→ **PROBLEM STATEMENT**
Print the passage of the wheel-fitment thread below that lies between "17x8 guess I" and "stock ride height.", inclusive.

→ **DOCUMENT EXCERPT**
# Question...About to buy some tsw max matte black 17' 5x100 offset +35 mkiv golf



## nextgenxx (Nov 18, 2011)

Hi guys quick question before I make a purchase. I was looking to buy a set of 17 tsw max matte black rims for my kinda rare 01 5 door 1.8t golf. The wheel size is 5x100 with offset +35. Will this wheel rub at all, should I get any spacers, and what is the best tire size to pair up with this wheel. 

Here is a picture of the wheel I am looking at










Anybody running these? Thanks.


----------



## Pssst...passedyou (May 1, 2008)

What width


----------



## nextgenxx (Nov 18, 2011)

17x8 guess I should have added that!


----------



## Pssst...passedyou (May 1, 2008)

Is the car at stock height, lowered slightly, or real low?

Tire width and sidewall ratio would be dependent on that. I would say that a stock BBS RC is 18x7.5" ET 38 and does not need spacers at stock ride height. 

The wheel choice you are thinking of purchasing is going to provide 3mm less inner clearance (closer to your damper), and extend/stick out 9mm more than a stock BBS RC. hope that helps some.


----------



## nextgenxx (Nov 18, 2011)

My car did come with some koni yellow shocks. I don't know much about them but the last owner said the height was at a good level so maybe they are adjustable some how. I really don't want to have my wheels stick out to far, kinda want everything flush or tucked in some. Is the wheel width to big should I look for 7.5" width or find lesser offset? Thanks. Any good tire recommendation sizes


----------



## Pssst...passedyou (May 1, 2008)

→ **Saved data entries**

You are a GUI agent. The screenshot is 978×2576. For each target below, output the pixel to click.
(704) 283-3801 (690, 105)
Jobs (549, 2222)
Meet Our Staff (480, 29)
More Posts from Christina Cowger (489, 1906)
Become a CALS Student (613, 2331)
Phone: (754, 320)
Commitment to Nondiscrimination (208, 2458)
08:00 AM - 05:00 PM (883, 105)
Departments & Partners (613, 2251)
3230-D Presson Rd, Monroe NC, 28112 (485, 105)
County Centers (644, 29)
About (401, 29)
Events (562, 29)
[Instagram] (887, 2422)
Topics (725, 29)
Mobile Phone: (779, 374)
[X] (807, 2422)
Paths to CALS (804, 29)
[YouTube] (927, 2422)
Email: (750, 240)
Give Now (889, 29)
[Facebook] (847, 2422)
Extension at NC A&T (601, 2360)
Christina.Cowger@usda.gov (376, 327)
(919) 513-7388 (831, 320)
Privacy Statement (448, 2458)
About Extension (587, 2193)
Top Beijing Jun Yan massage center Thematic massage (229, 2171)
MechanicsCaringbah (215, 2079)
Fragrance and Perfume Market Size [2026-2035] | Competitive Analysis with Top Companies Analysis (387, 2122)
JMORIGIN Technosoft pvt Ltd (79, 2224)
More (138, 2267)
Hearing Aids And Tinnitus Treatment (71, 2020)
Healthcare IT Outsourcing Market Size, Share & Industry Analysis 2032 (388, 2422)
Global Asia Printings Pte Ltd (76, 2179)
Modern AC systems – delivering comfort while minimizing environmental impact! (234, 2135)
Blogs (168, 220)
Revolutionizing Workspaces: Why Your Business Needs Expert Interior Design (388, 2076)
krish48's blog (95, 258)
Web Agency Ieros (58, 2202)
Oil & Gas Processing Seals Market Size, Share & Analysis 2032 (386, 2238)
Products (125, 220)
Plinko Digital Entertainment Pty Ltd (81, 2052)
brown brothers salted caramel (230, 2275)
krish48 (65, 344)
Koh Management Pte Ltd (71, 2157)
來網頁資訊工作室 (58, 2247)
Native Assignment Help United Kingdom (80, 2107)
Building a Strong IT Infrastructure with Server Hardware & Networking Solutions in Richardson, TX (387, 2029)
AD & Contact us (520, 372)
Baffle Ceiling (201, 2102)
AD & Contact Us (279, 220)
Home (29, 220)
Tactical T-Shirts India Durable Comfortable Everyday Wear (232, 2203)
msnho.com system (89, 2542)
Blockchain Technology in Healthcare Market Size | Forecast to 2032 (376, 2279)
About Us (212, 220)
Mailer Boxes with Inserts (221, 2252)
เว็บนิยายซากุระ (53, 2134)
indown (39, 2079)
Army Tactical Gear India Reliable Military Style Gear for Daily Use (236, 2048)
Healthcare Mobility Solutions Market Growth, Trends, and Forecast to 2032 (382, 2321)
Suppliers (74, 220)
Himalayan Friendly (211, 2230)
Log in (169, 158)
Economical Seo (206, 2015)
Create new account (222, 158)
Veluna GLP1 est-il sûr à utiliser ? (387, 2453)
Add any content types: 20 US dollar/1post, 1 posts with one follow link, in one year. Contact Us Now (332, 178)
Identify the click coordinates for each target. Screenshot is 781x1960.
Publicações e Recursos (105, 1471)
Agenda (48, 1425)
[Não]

→ **OUTPUT OF THE TASK**
17x8 guess I should have added that!


----------



## Pssst...passedyou (May 1, 2008)

Is the car at stock height, lowered slightly, or real low?

Tire width and sidewall ratio would be dependent on that. I would say that a stock BBS RC is 18x7.5" ET 38 and does not need spacers at stock ride height.